Então, esta semana aconteceu mais uma tragédia. Em plena hora de ponta, de quarta-feira, o Ascensor da Glória descarrilou. Pouco passava das 18 horas quando o funicular que liga a Baixa de Lisboa (Praça dos Restauradores) ao Bairro Alto nuns íngremes 275 metros percorridos durante pouco mais do que três minutos, desceu em poucos segundos. Sim, veio por ali abaixo, desgovernado, varrendo tudo o que apanhou pela frente. Assim que soube da triste notícia, só me veio à cabeça a mesma pergunta que me faço sempre que acontece um acidente. Estaria, entre as vítimas, algum português?

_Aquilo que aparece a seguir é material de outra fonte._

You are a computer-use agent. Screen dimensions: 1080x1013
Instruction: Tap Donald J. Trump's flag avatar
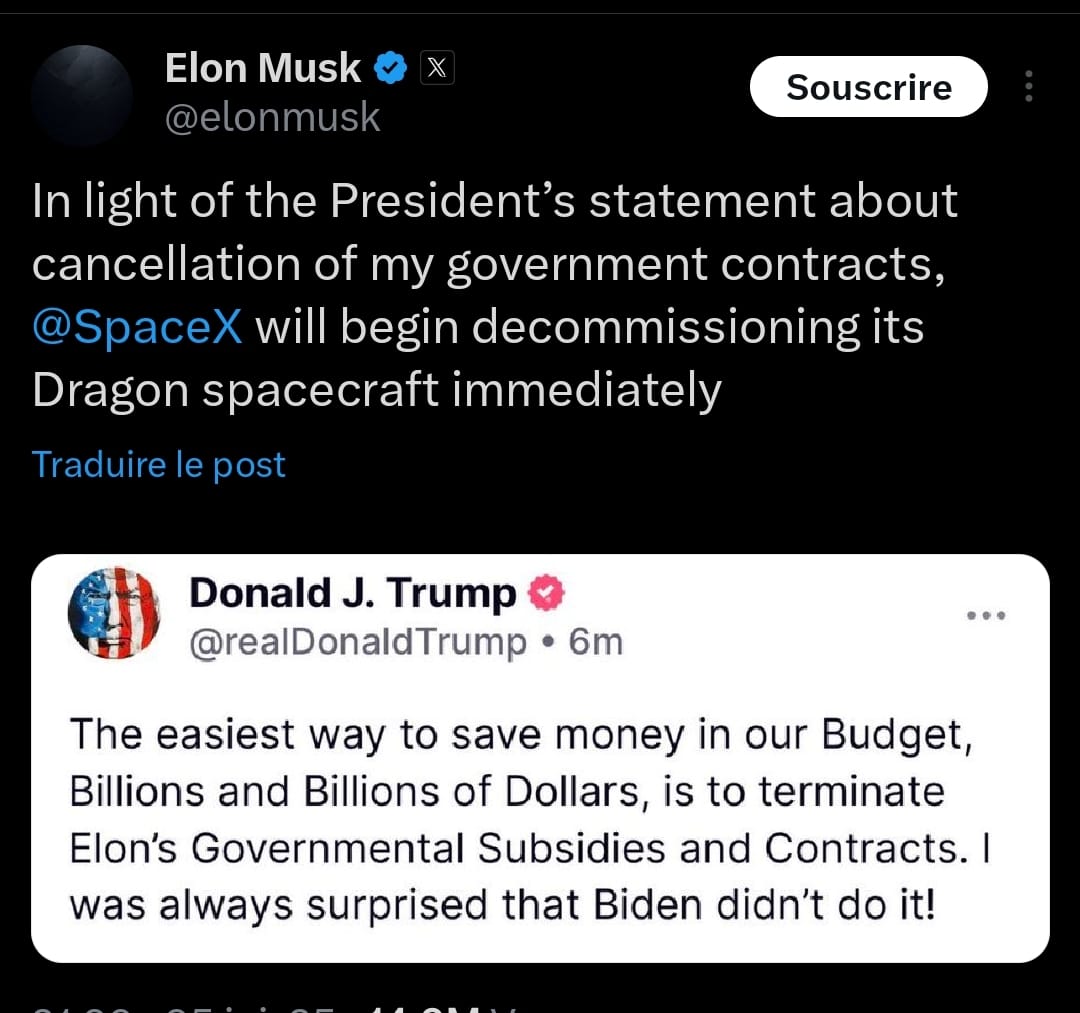tap(114, 612)
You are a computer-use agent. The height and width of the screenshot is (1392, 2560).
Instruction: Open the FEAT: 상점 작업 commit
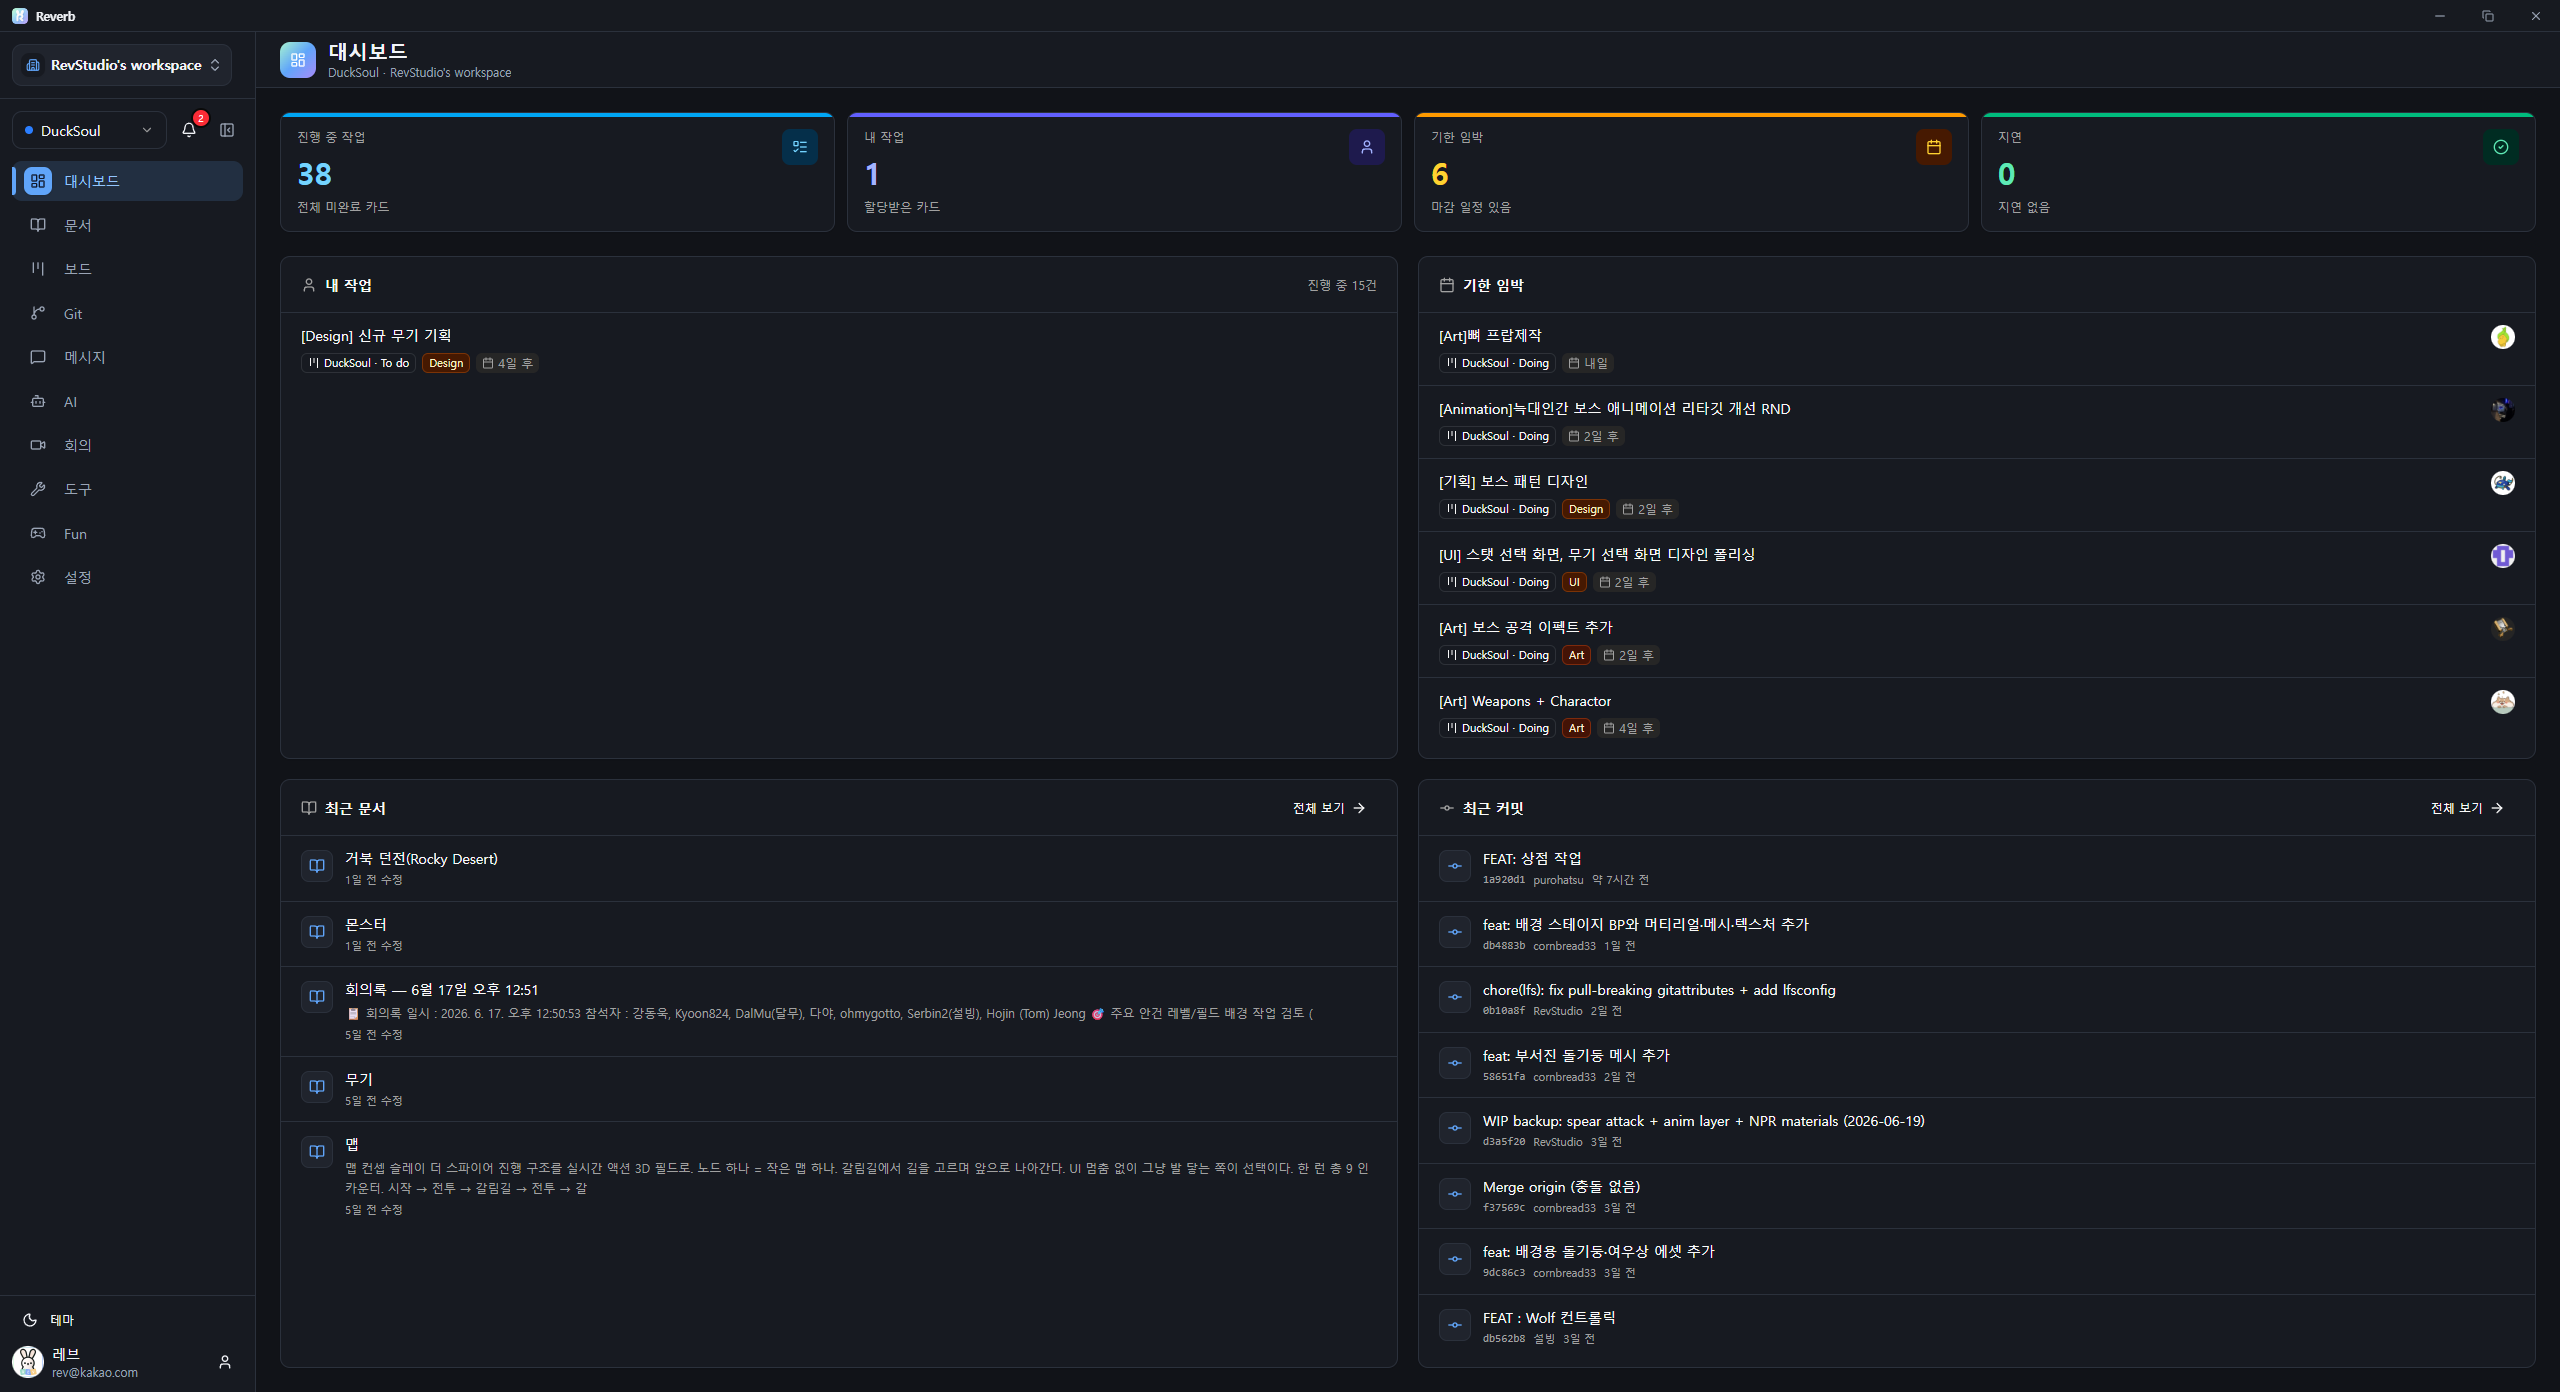pos(1976,868)
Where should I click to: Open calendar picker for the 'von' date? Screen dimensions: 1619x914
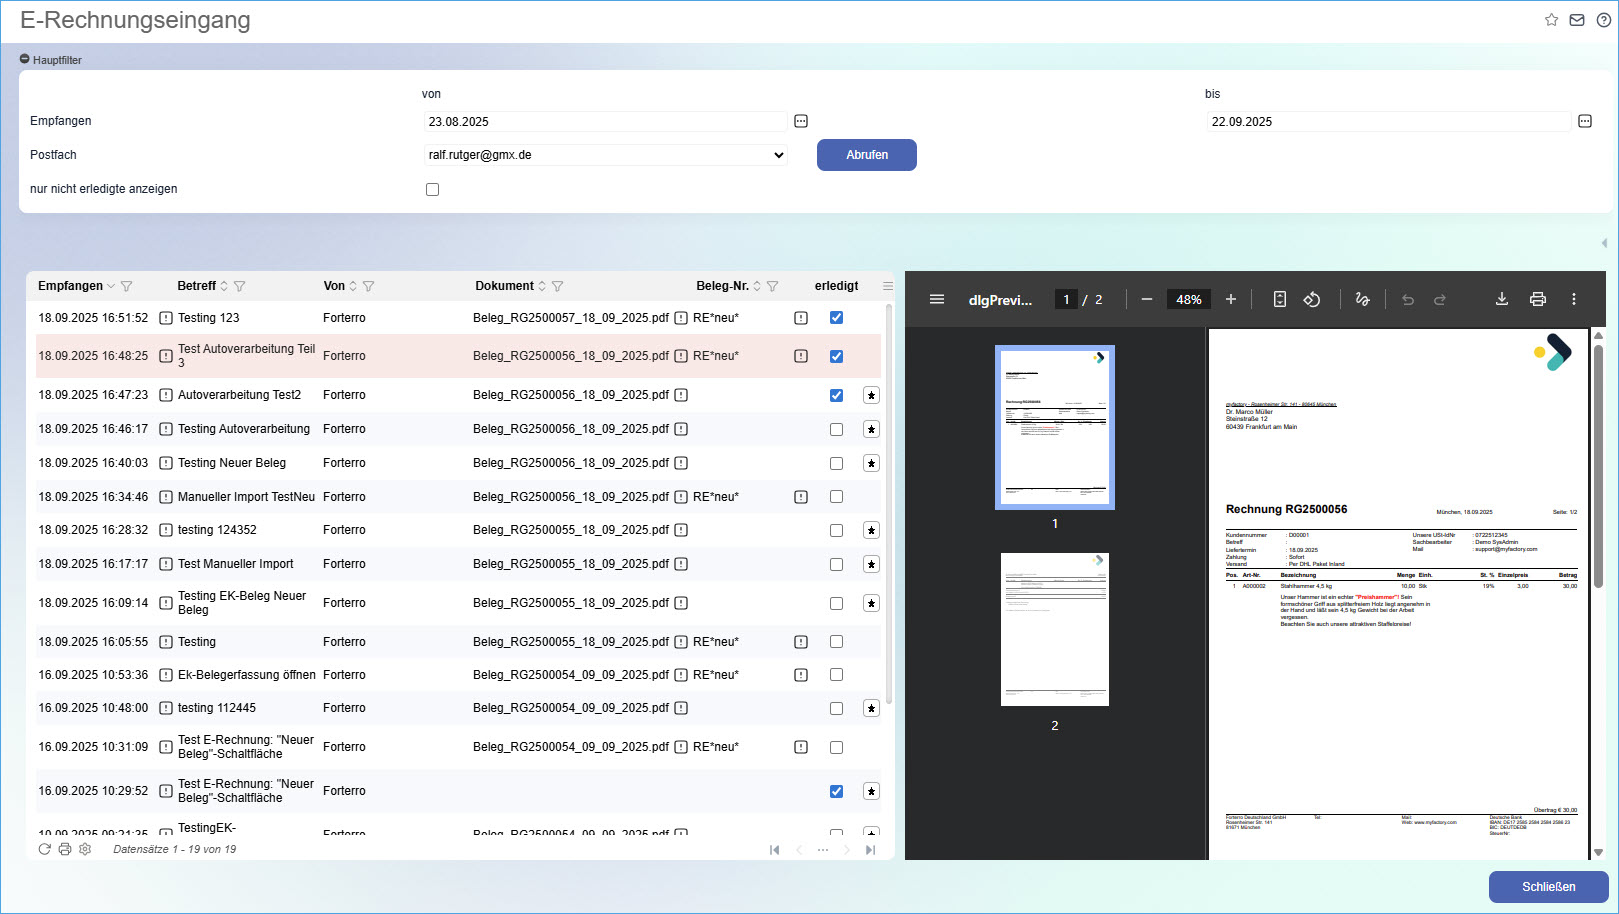(x=800, y=121)
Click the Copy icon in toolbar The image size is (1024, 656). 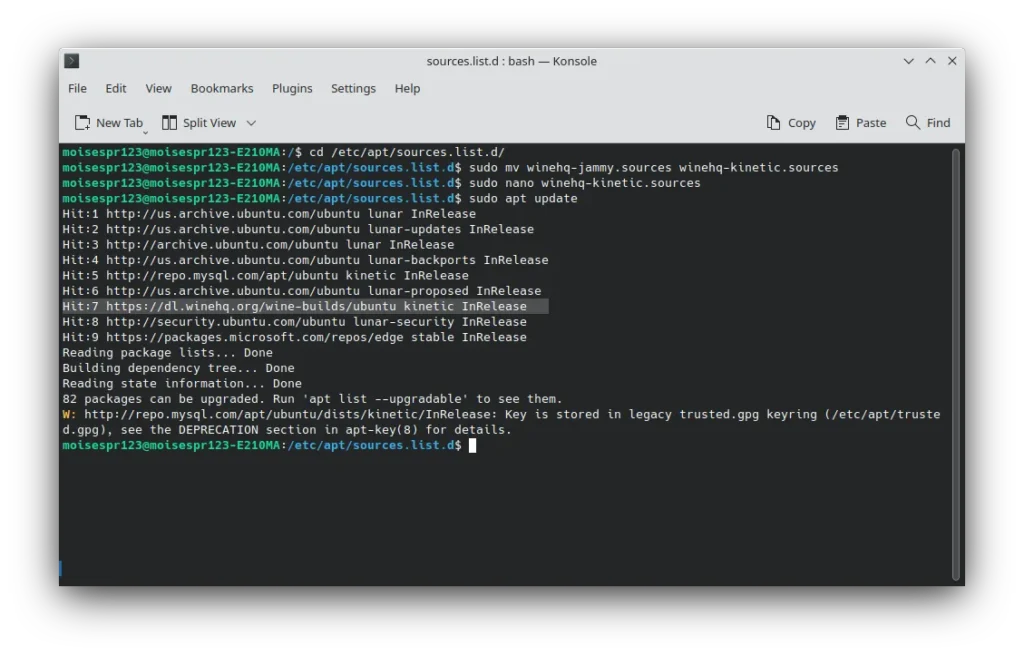click(x=773, y=123)
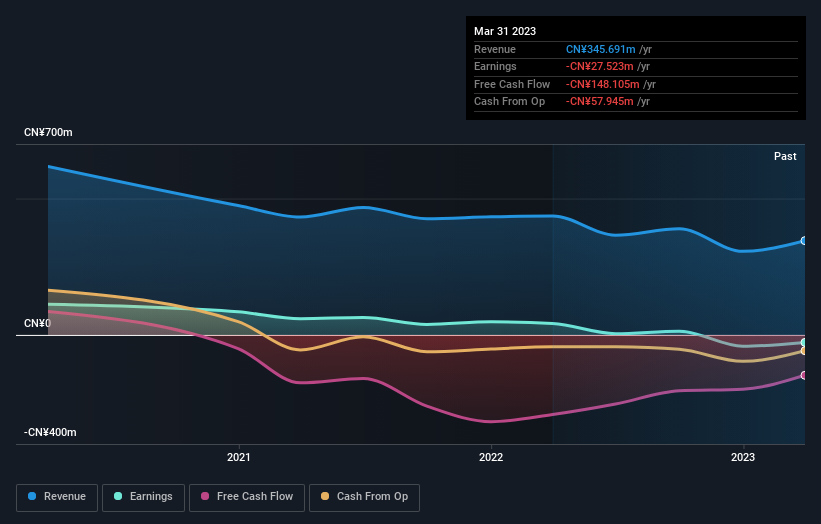Click the orange Cash From Op endpoint marker
The height and width of the screenshot is (524, 821).
point(803,351)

Em junho, por exemplo, caiu um avião na Índia. E eu temi logo o pior. Pressenti logo que poderíamos ter perdido alguns dos nossos. É que morreram quase todos, todos, todos. Só se salvou um. Das 241 mortes, 169 eram indianos, 53 britânicos e 1 canadiano. O resto? Qual sexto sentido, qual quê?! Portugueses, claro. Curiosamente nenhum dos nossos compatriotas tinha cá família. Os Aditya’s, Ravi’s, Anik’s, Dev’s e afins eram tão portugueses como eu sou indiano, mas pronto… Para os devidos efeitos eram portugueses de corpo e alma. Bem, nesse momento já eram só de corpo. Ou só de alma? Olhem, não sei. Eram portugueses e ponto final.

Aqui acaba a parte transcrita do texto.